**DATA EXTRACT**:
# # # #

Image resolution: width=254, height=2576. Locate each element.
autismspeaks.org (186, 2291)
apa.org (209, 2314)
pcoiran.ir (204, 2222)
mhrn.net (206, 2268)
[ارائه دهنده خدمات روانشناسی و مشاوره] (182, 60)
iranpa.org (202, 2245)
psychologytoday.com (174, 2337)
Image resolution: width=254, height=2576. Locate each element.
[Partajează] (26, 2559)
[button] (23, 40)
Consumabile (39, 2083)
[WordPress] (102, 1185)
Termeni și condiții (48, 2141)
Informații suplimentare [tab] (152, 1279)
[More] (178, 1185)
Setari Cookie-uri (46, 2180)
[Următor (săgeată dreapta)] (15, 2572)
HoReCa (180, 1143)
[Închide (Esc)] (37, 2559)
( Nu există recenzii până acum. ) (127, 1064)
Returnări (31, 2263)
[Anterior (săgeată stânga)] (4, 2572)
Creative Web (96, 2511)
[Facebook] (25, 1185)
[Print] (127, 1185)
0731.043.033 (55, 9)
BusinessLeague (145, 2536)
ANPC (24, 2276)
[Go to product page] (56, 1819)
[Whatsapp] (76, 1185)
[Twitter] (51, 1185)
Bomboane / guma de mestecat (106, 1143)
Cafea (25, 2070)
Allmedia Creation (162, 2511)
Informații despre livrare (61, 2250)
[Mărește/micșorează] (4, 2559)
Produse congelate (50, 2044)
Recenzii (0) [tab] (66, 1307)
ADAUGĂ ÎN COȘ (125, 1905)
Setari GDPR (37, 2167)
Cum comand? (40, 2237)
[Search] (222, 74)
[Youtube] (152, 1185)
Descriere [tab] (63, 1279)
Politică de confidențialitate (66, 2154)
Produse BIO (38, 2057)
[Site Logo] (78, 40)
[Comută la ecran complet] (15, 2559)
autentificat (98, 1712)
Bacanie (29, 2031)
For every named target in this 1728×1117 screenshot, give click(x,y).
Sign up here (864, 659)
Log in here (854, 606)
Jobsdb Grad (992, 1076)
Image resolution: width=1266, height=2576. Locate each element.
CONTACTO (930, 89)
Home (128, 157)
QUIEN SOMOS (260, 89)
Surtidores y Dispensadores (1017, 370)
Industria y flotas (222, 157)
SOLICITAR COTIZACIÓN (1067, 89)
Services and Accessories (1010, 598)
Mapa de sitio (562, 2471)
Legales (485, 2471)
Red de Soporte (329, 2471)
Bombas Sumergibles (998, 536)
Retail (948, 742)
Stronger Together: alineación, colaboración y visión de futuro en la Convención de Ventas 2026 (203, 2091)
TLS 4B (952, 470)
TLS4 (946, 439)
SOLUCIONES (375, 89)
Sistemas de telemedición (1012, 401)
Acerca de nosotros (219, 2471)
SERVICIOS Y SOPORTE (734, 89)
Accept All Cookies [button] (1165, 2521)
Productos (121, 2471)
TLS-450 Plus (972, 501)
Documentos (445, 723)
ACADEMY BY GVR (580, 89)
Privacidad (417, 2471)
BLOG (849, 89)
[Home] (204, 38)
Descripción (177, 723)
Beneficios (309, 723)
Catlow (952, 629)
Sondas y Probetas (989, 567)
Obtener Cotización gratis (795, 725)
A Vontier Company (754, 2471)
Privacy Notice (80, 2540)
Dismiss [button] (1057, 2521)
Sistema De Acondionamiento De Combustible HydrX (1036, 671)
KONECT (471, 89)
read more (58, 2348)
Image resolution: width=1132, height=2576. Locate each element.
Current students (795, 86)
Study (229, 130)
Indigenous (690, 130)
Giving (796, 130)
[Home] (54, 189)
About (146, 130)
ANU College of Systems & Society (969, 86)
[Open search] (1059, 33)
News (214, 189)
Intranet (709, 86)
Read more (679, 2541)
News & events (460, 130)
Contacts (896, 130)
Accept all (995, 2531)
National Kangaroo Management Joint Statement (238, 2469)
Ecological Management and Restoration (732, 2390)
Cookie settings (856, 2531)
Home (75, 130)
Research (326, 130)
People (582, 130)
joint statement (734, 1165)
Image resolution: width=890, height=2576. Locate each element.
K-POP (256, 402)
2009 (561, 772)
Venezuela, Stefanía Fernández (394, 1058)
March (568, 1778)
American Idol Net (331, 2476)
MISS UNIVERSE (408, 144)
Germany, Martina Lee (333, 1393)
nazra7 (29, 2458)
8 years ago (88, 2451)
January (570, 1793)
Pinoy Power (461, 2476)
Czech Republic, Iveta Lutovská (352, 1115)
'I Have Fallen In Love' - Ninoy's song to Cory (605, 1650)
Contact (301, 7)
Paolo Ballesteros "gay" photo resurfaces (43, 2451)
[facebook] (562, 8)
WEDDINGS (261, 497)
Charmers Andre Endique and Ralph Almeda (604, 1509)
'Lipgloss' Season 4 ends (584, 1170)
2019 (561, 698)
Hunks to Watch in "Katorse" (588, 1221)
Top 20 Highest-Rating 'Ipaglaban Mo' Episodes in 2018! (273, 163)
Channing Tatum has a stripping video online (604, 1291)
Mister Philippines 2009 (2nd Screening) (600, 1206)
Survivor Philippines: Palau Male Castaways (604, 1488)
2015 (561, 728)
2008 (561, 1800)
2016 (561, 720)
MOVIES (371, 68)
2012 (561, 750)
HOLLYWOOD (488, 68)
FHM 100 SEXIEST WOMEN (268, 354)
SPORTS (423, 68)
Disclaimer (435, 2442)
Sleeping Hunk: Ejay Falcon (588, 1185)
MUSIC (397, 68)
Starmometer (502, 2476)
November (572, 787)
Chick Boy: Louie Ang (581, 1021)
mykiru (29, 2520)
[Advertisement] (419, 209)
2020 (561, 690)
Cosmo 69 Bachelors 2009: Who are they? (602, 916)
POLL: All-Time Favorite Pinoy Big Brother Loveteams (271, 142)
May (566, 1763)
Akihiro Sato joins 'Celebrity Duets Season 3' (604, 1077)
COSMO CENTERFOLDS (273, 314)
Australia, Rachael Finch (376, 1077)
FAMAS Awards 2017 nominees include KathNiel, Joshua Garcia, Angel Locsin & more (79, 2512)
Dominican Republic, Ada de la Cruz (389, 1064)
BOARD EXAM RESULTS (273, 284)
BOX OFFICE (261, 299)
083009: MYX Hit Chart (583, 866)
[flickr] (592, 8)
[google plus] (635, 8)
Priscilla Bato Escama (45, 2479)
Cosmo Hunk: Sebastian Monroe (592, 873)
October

# # # #

Would you quote everything above from the line containing "POLL: All-Time Favorite" down to the line containing "FAMAS Awards 2017"? Include both of those lines and nothing else.

POLL: All-Time Favorite Pinoy Big Brother Loveteams (271, 142)
May (566, 1763)
Akihiro Sato joins 'Celebrity Duets Season 3' (604, 1077)
COSMO CENTERFOLDS (273, 314)
Australia, Rachael Finch (376, 1077)
FAMAS Awards 2017 nominees include KathNiel, Joshua Garcia, Angel Locsin & more (79, 2512)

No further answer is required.